▶ [Your tasks]:
1. From the Morocco travel post, reproduce verbatim the stretch from "This is a long" through "week in Morocco.".
2. Answer these questions using the Morocco travel post:
(a) What name does the post give to the long, pointy-hooded cloak that many men wear?
(b) In what color is the entire medina of Xauen painted?
(c) Whose description of Nairobi does the writer recall?

----- Page excerpt -----

On Morocco

Cart and wall

This is a long overdue post about our New Year’s trip to Morocco and some of my thoughts and impressions.

Why am I writing about Morocco in a blog about Spain? Basically because I believe that Spain and Morocco have a lot to do with each other. Because I would argue that, in an ideal world, more Spaniards would travel to Morocco, especially those who disdain the “moros.” To spend time in Morocco is to open your eyes and your mind to Africa, to Arabs (and Berbers), and to Islam. I found it to be a place that benefited me greatly in terms of cultural education.

Here’s a list of things that I noted about our week in Morocco.

1. There are people, everywhere at all hours. I don’t just mean in cities. I mean walking on the side of the highway, carting materials from one place to another, working or looking for work. Or just outside their houses. I remember my sister’s description of Nairobi as I tried to conjure up an image of it myself: “tons of people, all the time.” Where were they all going, she always wanted to know. Upon reflection, it seems to be an aspect of a developing country. The people are out and about because that’s where life is—not in the house in front of computers and television like in so much of the rest of the world.

Berber family

2. I became enamored of the way people dressed. Many men wear a djellaba, a long, pointy-hooded cloak. At first it reminded me a bit of the KKK, but I soon changed my mind. Djellaba come in all sorts of colors and materials and seemed like the kind of thing that is totally comfortable and good for any season. I also found the Berber women’s dress in the villages we visited in the High Atlas very stylish in its own right. They wear all sorts of scarves in their hair, skirts, sweaters, and socks, that are wonderfully colorful.

Xauen

3. One of the loveliest things I saw on the whole trip were the communal ovens of Xauen. We spent a day and a half wandering around this tranquil town in a perpetual downpour. But we didn’t mind: the entire medina is painted in an amazing celestial blue that makes you feel like you are walking through a fairy tale. And we’d frequently cross paths with people carrying loaves of bread covered with dish cloths on wooden boards. We wondered where they were all going until we finally saw one descend into a low doorway. We peeked in, and there was a man tending an oven, pulling out freshly baked loaves from the hearth and putting more in. It was almost certainly the nicest thing I saw on the whole trip.

----- Data extract -----

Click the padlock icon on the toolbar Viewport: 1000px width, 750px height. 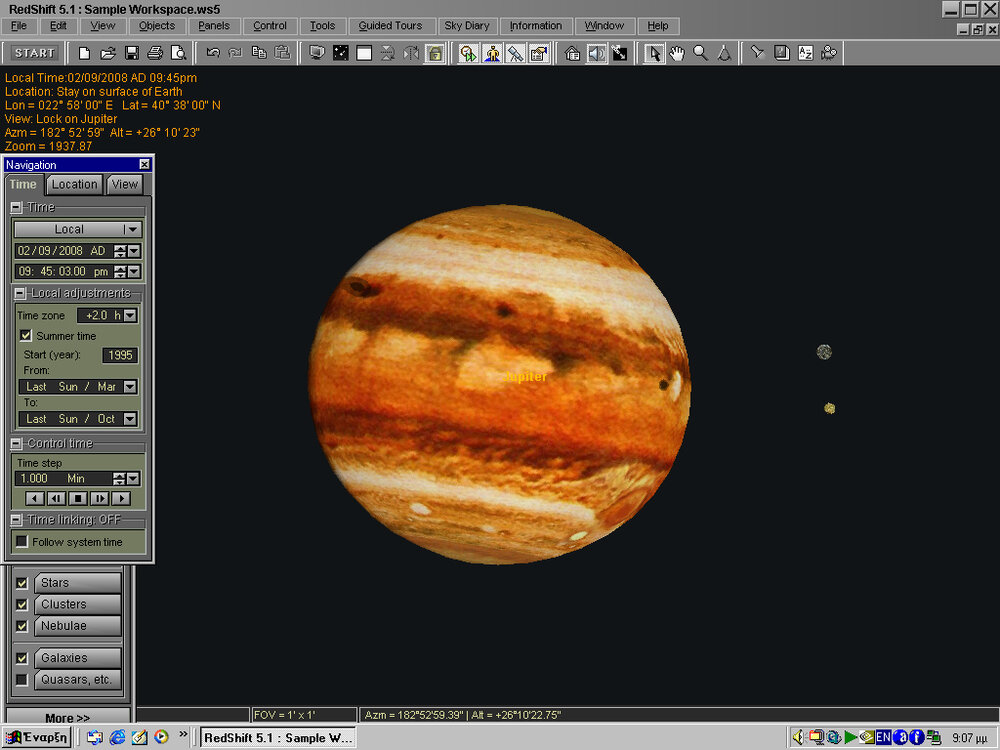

-----

▶ [Responses to the exercise]:
1.
This is a long overdue post about our New Year’s trip to Morocco and some of my thoughts and impressions.

Why am I writing about Morocco in a blog about Spain? Basically because I believe that Spain and Morocco have a lot to do with each other. Because I would argue that, in an ideal world, more Spaniards would travel to Morocco, especially those who disdain the “moros.” To spend time in Morocco is to open your eyes and your mind to Africa, to Arabs (and Berbers), and to Islam. I found it to be a place that benefited me greatly in terms of cultural education.

Here’s a list of things that I noted about our week in Morocco.

2.
(a) A djellaba.
(b) An amazing celestial blue.
(c) The writer's sister's.